This is the second part of a look at white in our breed. February’s column, Part 1, dealt with breed origins as a possible source. Fast forward to today: The Canine Genome Project and DNA studies have opened another exciting chapter in solving genotype and phenotype puzzles. While the Norwich Terrier’s diverse genetic heritage makes it more of a challenge to fix type, it contributes to the overall health of our breed. At the same time, it makes understanding the roots of a phenotype issue like the unwanted incidence of white markings more difficult.
Sheila M. Schmutz, a geneticist in the College of Agriculture and Bioresources at the University of Saskatchewan, specializes in, among other things, canine coat color. It’s a complex subject. She says: “There are seven genes that determine coat color already identified at the DNA level. Dr. Clarence C. Little, who wrote the definitive book The Inheritance of Coat Color in Dogs in the ’50s postulates 10 or 11, but we expect there are many more than that.” Head color may be governed by a completely separate set of genes.
When asked about what could cause white markings in our breed, she offers three possibilities:
Inheritance: “White markings are inherited as a recessive so two parents, neither with white, could easily have a pup with white.”
Developmental: “It is not surprising that many dogs have missing pigment on a spot on their chest or toe—these are the last places that pigment cells migrate in the dog during embryogenesis. A lack of pigment in these spots isn’t really inherited; it more likely means the dam had a cold for a few days during the gestational period.”

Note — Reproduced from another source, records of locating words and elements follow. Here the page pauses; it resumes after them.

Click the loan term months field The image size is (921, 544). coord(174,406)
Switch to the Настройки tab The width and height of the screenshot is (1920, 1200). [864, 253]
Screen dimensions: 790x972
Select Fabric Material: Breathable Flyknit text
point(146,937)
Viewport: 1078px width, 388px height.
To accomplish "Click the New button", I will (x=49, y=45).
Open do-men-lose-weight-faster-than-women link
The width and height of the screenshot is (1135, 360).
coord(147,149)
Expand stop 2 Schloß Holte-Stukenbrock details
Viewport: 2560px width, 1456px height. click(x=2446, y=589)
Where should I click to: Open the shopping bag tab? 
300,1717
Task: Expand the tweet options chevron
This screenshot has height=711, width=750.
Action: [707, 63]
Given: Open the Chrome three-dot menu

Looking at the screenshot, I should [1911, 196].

Mutation: “One can never rule it out. It could be a new mutation.”
Schmutz and others are conducting pioneer studies in the MITF (pronounced “mit-if”) gene, which produces random spotting. A mutation in microphthalmia associated transcription factor, “a critical gene in the pigmentation pathway,” was first identified in 2007 by researchers at the Broad Institute. MITF is the gene behind solid, flashy, and white Boxers and white Bull Terriers. Those researchers found two mutations (SINE—a type of mutation) near MITF responsible for white markings. These SINE mutations are clearly present in dogs with random or piebald spotting in a wide variety of breeds, including Bull Terriers.
Complicating matters even further, coat color is not a question of simple dominant or recessive. Several genes may work together to produce the variety of colors we see in dog breeds.
The mutation for another common white pattern, called “Irish spotting” has not been so clearly identified. This is the pattern that seems to more closely fit the description of the Norwich puppy born last year. The mutation that has been clearly identified (the SINE near MITF) is not present in that puppy, according to testing run in Schmutz’s lab. So the question of heredity or mutation remains unanswered in this case.
For further information on coat color and white patterns, visit homepage.usask.ca/~schmutz/dogcolors.html.
This is my last column for the former Norwich and Norfolk Terrier Club. Thank you for giving me the opportunity to serve the club for the last three years in this manner.